The Dutch plainclothes high-tech unit now numbers about 25 people, but the police are also in the process of developing training programs for everyone on the staff down to the officer on the beat, according to Loermans.

“Years ago, we saw cybercrime as a speciality,” he said. “Now we have added cybercrime in every form of police training, so we are raising the level of the entire Dutch police force. There’s no crime anymore where there are no digital components built in.”

The aim is to keep up with an age-old game of cat-and-mouse that is accelerating, with newly emerging tools like the “fast flux” that allows cybercriminals to hide the national location of spamming and phishing Web sites, which surface for minutes on a bot computer in one country before moving within minutes to another infected bot in another country. Phishing is a method of fraudulently acquiring sensitive information, like passwords and credit card numbers, using digital communication.

The advantage of fast flux, according to experts, is that attackers can register a child-pornography site or a fake bank that is not tied to a single domain that can be tracked and shut down. The flux techniques were used in phishing frauds this year that targeted bank customers in England where criminals created fake bank sites mimicking Barclays and Halifax banks and requested personal information.

David Roberts, chief executive of the Corporate IT Forum, which represents 150 companies in Britain, said his group was pressing for a single confidential channel where corporate security chiefs could report cybercrimes. The Conservative Party in Britain has lately seized on the issue, promising a dedicated “e-crime” police unit and the creation of a new government position, a “cybercrime minister.”

As it is now, Roberts said that major companies rarely reported crimes because they wanted to protect their own reputation. And he said they might deal with it discreetly in other ways, perhaps by simply paying nuisance attackers to go away.

“Their only recourse at the moment is to quite literally go to their nearest police station and report the crime to the local police constable,” Roberts said, adding that the local police are “very good on physical criminals and household thefts and burglaries, but electronic crime is not part of their curriculum.”

The fast-flux technique, Roberts said, was a further illustration of how online crime has evolved. “They are professional, large, well organized and they are best called companies.”

Microsoft, which has its own teams of private investigators to monitor and combat cyberthreats to the company, is now taking a more “holistic” approach to confront electronic fraud by financing conferences and training programs.

“It’s just not sufficient to bring cases to police,” said Jean-Christophe Le Toquin, an Internet safety director for Microsoft in Europe, the Middle East and Africa. “It’s not sufficient to have conferences on cybercrime.
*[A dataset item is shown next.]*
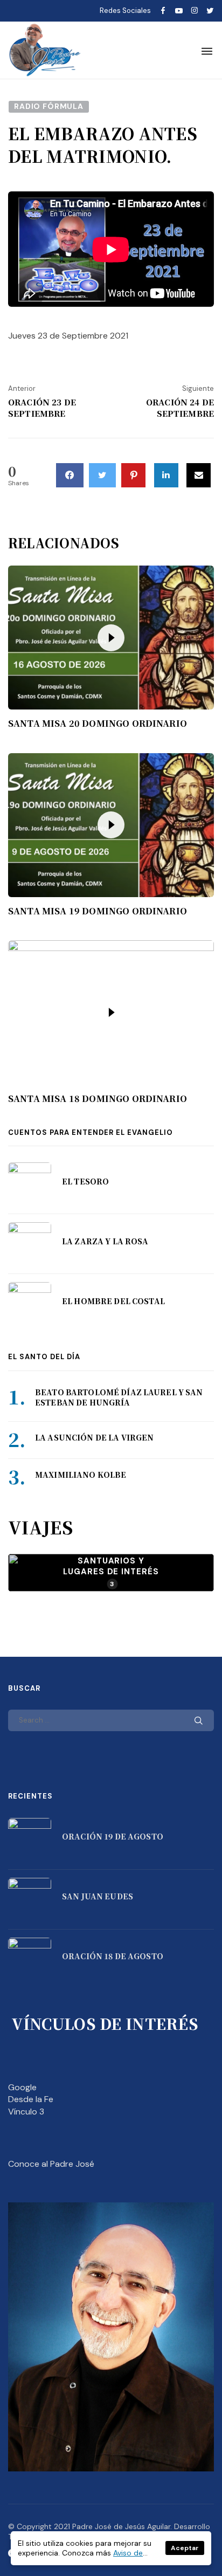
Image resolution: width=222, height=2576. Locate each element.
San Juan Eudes (97, 1896)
What you have to do is both of these things and then offer training to judges on cybercrime so that the parliament, the police, the judges are all trained at the same time.”

Microsoft is also turning its lawyers toward another flaw in e-commerce called typosquatting by challenging individuals for trademark infringement who register domain names with misspelled versions of the Microsoft name to make money from unsuspecting computer users through pay-per-click advertisements.

Last year, according to the company, it recovered more than 2,000 names.